« Le rap, c’est l’artillerie lourde de la philosophie »


Interview du philosophe Vincent Cespedes réalisée par Stéphanie Pahud, linguiste. 
 
(Cet article a été publié la première fois sur bonpourlatete.com)


Vincent Cespedes a toujours eu à cœur de faire descendre la philosophe dans la rue : son dernier clash désobéissant n'est cette fois-ci pas un livre, mais... un mini-album de rap conscient, qu’il signe derrière le blase de VIINCΞ. Le compositeur émérite (orchestres contemporains, musique de séries TV et de ballet), nous explique quelques jours avant la sortie du premier single, « On n’a pas », comment il mélange ses activités créatrices.  

SP : Votre album sort le 13 octobre prochain. Il s’appelle « Microliberté ». Pourquoi ?

VC : C’est un mot qui se trouve dans les paroles d’un des titres, « Rocket Child » : « Chaque microliberté arrachée au Destin / Est un maxi-pouvoir dans le creux de ta main ». Ce rap est dédicacé à mon fils aîné, Timau (4 ans et demi). Il évoque le thème du libre arbitre et de son émergence chez l’enfant, thème qui reste à mon sens trop peu abordé. Une « microliberté », c’est un petit exercice de libre arbitre presque « pur », où le conditionnement parental est le moins présent possible. C’est la liberté d’un bébé, d’un enfant, qui va faire quelque chose par et pour lui, sans avoir besoin d’être mû par un surmoi, un devoir, une tendance inculquée.

Pour répondre plus globalement, il y a deux concepts dans ma vision du monde, deux grandes polarités métaphysiques, qui sont indéfinissables : la vie, dans toute sa concrétude, jusqu’à la chair, et la liberté, dans toute son irrationalité, jusqu’au vertige. Deux impensables qu’il faut pourtant penser. Comment la vie dans sa puissance d’énergie, de déploiement, est-elle capable de s’auto-engendrer, de se régénérer ? La vie comme la liberté sont intimement liées à la philosophie, qui est d’abord un exercice de courage, d’engagement, de libre créativité. Être au contact de la philosophie doit rendre plus libre et plus vivant.
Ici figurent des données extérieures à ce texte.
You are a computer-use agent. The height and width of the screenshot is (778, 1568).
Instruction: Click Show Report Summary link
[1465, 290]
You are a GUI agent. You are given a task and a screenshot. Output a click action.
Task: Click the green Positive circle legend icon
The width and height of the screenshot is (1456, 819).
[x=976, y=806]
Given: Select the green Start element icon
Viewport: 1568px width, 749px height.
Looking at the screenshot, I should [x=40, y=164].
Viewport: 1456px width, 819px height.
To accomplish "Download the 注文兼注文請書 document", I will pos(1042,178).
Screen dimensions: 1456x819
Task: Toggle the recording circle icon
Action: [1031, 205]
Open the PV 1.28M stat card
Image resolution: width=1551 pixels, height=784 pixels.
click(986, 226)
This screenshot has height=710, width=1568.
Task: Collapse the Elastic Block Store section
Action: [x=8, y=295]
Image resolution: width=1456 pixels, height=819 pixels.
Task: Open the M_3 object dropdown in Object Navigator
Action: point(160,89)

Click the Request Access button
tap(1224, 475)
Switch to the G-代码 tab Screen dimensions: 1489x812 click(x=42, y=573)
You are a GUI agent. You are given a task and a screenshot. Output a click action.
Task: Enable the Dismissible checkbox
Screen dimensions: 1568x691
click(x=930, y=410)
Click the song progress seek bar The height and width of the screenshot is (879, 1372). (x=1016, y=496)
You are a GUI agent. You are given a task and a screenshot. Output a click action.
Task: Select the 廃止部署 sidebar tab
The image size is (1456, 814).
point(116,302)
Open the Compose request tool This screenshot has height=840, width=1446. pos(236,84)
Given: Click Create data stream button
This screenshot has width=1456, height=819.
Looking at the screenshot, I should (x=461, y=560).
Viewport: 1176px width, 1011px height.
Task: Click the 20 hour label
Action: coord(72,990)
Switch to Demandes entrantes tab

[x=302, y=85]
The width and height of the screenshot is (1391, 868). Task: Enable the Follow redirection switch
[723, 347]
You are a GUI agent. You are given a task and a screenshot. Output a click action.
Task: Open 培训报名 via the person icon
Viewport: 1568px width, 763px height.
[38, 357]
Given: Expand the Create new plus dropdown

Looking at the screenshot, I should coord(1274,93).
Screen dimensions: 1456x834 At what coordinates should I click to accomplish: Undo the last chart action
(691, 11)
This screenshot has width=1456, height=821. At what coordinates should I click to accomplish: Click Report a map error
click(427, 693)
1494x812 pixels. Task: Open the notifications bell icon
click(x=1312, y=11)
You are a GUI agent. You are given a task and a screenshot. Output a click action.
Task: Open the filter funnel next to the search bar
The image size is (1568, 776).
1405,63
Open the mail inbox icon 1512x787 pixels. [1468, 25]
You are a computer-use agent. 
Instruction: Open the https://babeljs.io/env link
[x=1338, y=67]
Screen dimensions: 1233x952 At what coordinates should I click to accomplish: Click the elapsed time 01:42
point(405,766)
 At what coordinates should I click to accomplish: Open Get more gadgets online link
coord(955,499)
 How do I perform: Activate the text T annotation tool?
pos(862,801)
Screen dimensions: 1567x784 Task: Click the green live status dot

SP : Vous n’avez pas peur que VIINCΞ discrédite Vincent Cespedes ?    

Je ne réfléchis pas ni en termes de « cible » ni en termes de « crédibilité ». Ces raps sont un bout de mon œuvre créatrice, philosophique comme musicale. Je vise une cohérence interne, globale. J’ai une vision systémique de mon travail. La philosophie doit être une prise de risque intellectuelle et éthique capable d’inventer des actes inédits. Le vrai grand risque de « brouillage d’image » – si l’on peut dire –, je l’ai pris avec mon tarot philosophique, Le Jeu du Phénix. Tout d'un coup, des cartes, des symboles, du hasard : ça renvoyait à un folklore peu rationnel, selon certains. J'ai assumé, et ce jeu spécial ne cesse depuis de me surprendre et, à ma grande joie, il inspire de nombreux artistes et intellectuels. Le rap est davantage une continuité pour moi, je ne m'y « mets » pas : j’en fais depuis vingt-cinq ans. J’ai écrit de la philosophie parce que j’étais gorgé de rap. En 1995, quand j’écrivais mon mémoire de maîtrise, « Phénoménologie de l’abandon », j’écoutais des groupes comme Assassins, Ministère Ämer, Express D, IAM ou NTM en boucle.

SP : Pourquoi cette fascination pour le rap ?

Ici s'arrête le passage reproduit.